• _Your tasks_:
A. Summarize the passage on simultaneous contrast in two sentences.
B. Answer these questions from the passage on simultaneous contrast:
(i) What two reasons does the writer give for the answer "NEVER"?
(ii) How does the middle gray look when it is next to a darker value?
(iii) What would not have been there had one of the colors been changed?
C. Please set down, character for character, the part of the passage on simultaneous contrast that opens with the words containing "For a while" and closes with "whole thing changes.".

A reader emailed and asked:  “So-o-o-o, did you add the color to your painting to match the pillow or remain true to yourself?”  My answer was NEVER!  The first, and most important reason, is artistic integrity.  The second, is simultaneous contrast.

For a while now, I have wanted to write about the subject of “simultaneous contrast.” This question, is a good introduction into that topic.  All things are inter-connected within a piece of art, and if one thing changes, the whole thing changes.

Value scale

Value scale – Middle Gray


If you look at the strip of middle gray running through the center of the value strip, you will see that when it is next to a lighter value it looks darker, when it is next to a darker value it looks lighter, and it gets lost in the middle, of mid-values.  That one color, middle gray, takes on a different appearance depending on where it is placed.  This is true of all colors. So, if you change one color within a painting, everything changes, and would take on a different appearance and feeling.

What the perspective buyer, of my painting, did not understand, artistic integrity aside, was that the feeling of the painting; the energy she enjoyed in it, would not have been there, had I changed one of the colors.

• _Supplied data_:
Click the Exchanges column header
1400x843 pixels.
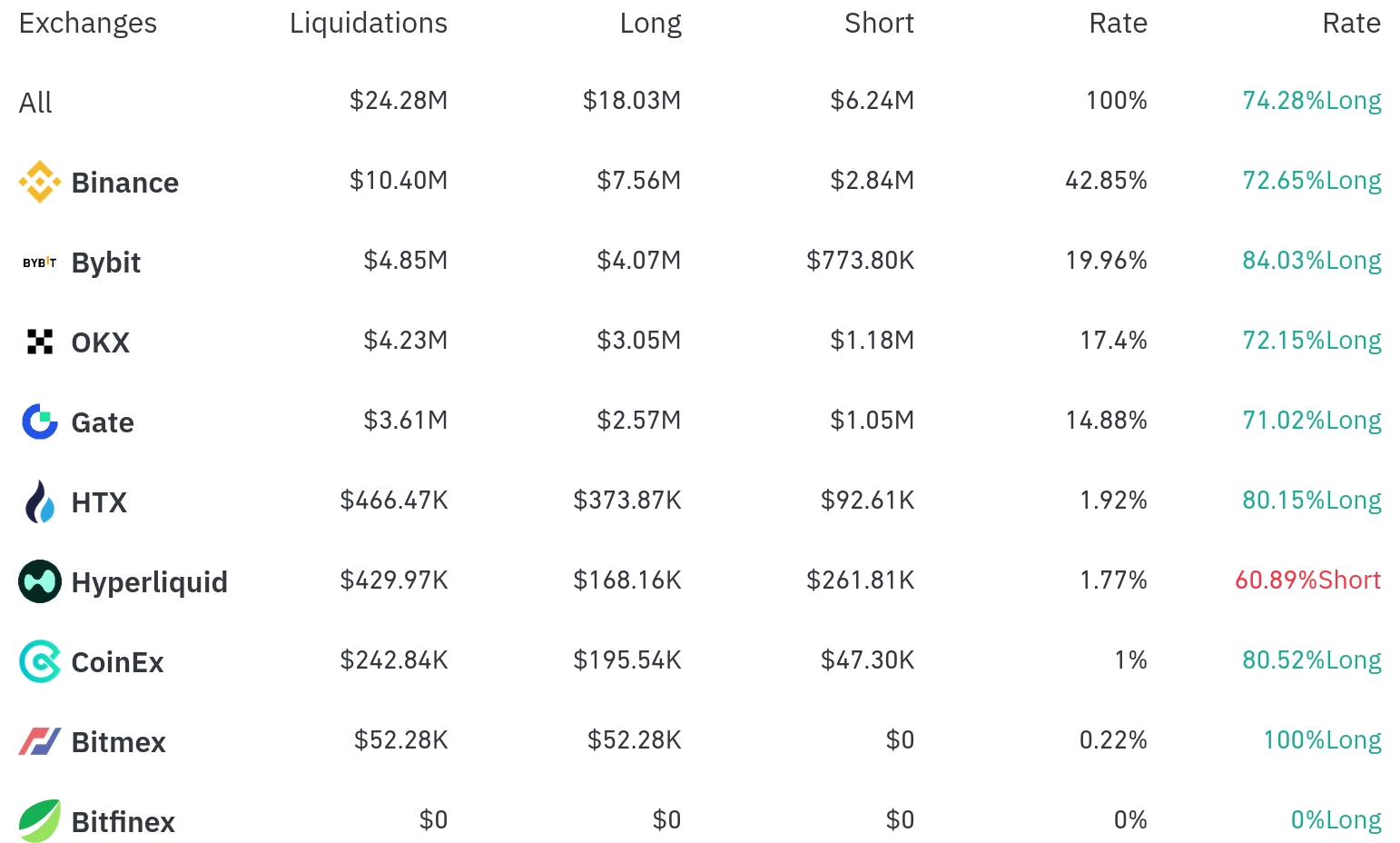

• _Set of answers_:
A. Asked by a reader whether color was added to the painting to match a pillow, the writer answers never, citing artistic integrity and simultaneous contrast. Using a strip of middle gray that looks darker beside lighter values and lighter beside darker ones, the writer explains that changing one color changes everything in a painting, so the feeling the prospective buyer enjoyed would have been lost.

B.
(i) Artistic integrity and simultaneous contrast.
(ii) It looks lighter.
(iii) The feeling of the painting, the energy the prospective buyer enjoyed in it.

C.
For a while now, I have wanted to write about the subject of “simultaneous contrast.” This question, is a good introduction into that topic.  All things are inter-connected within a piece of art, and if one thing changes, the whole thing changes.